Hey all,
I have been a dipper on and off since high school in the late 80's, and I finally realized that I am a slave. I flushed the last of my Cope Sat 10/1/11. I've done this before and it didn't stick (never left the nicotine), but finding this site and reading about how "cold turkey" is the only way really changed my thinking. It was during the first craving attack Saturday when I became desperate, searching the internet for pictures of oral cancer to motivate me when I came across you guys. I've been lurking around here ever since and am blown away by what is happening here-I've always felt so alone with this addiction.
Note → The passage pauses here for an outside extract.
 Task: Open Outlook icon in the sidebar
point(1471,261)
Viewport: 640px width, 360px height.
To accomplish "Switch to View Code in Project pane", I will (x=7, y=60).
I think this is going to work better than looking at pictures of mutilated faces, honestly it just made me want to take another chew.
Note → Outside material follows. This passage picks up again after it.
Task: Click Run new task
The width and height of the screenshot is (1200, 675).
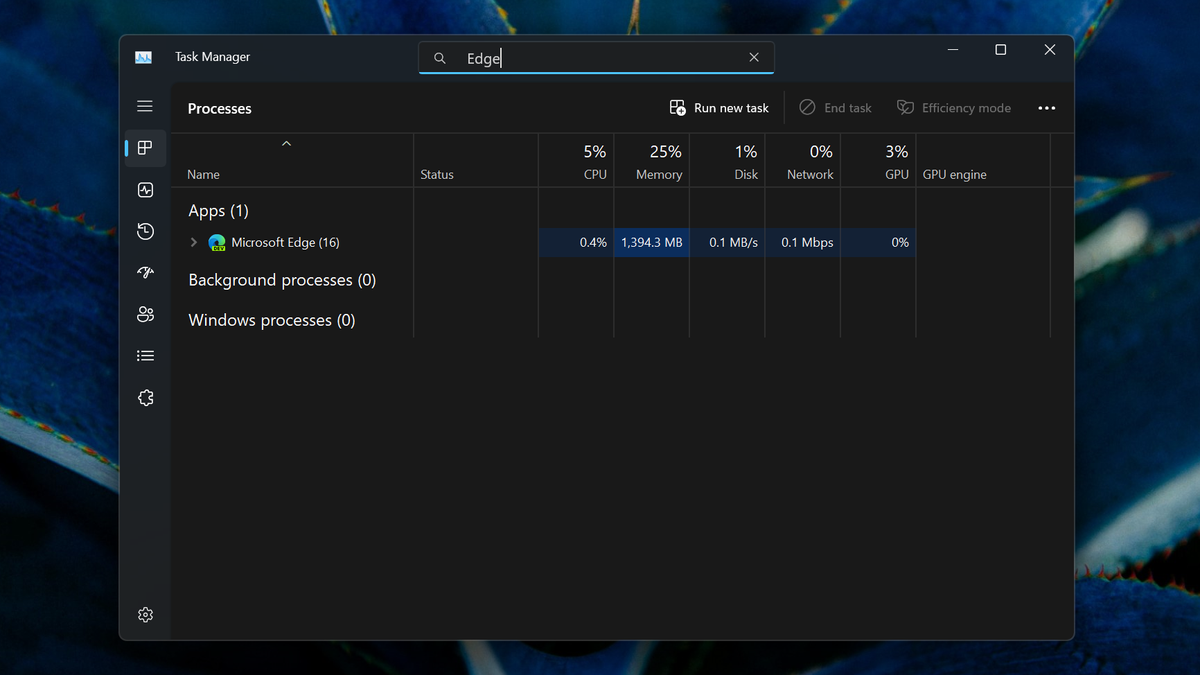Action: click(718, 107)
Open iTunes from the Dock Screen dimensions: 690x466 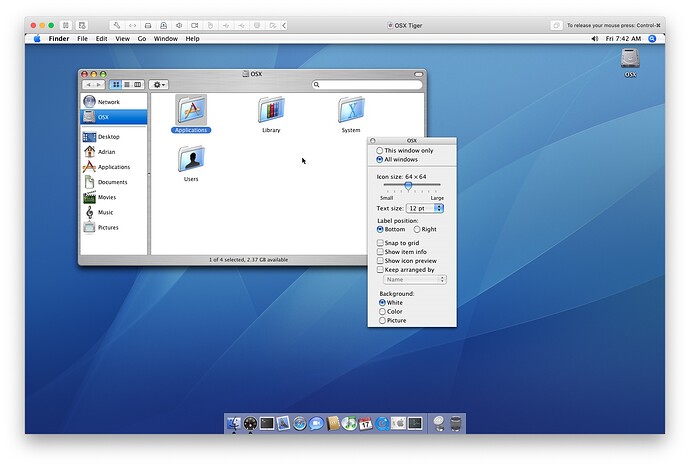(x=348, y=423)
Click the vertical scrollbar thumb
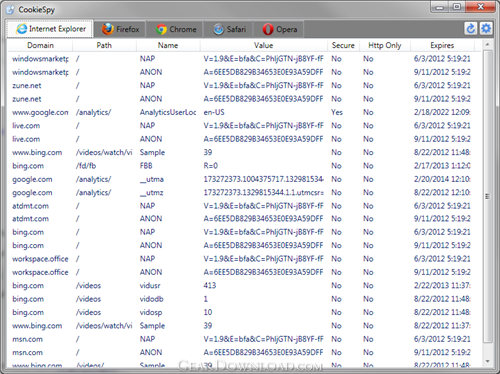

I travel almost every day for work, all those hours alone in my car with my mistress. I will be leaving in a few hours and know that being in the car is going to be the hardest part. I have been chewing Trident like crazy, I am a little hesitant to try the nic free dip but I may have to.
The physical cravings have been manageable, I can do this. This has to be the last time, please help me and I will commit to tough this out. I am an active off road racing fanatic, the sport I compete in is called "enduro" racing. We ride dirt bikes through the woods until we are ready to drop dead, but we have to push through to finish no matter how bad it hurts. At the checkpoints, far into the wilderness, our buddies help us to keep going with tools, encouragement, and nutrition.
I will think of this commitment as the most important enduro event of my life, but I will need some buddies to be waiting for me at the checkpoints.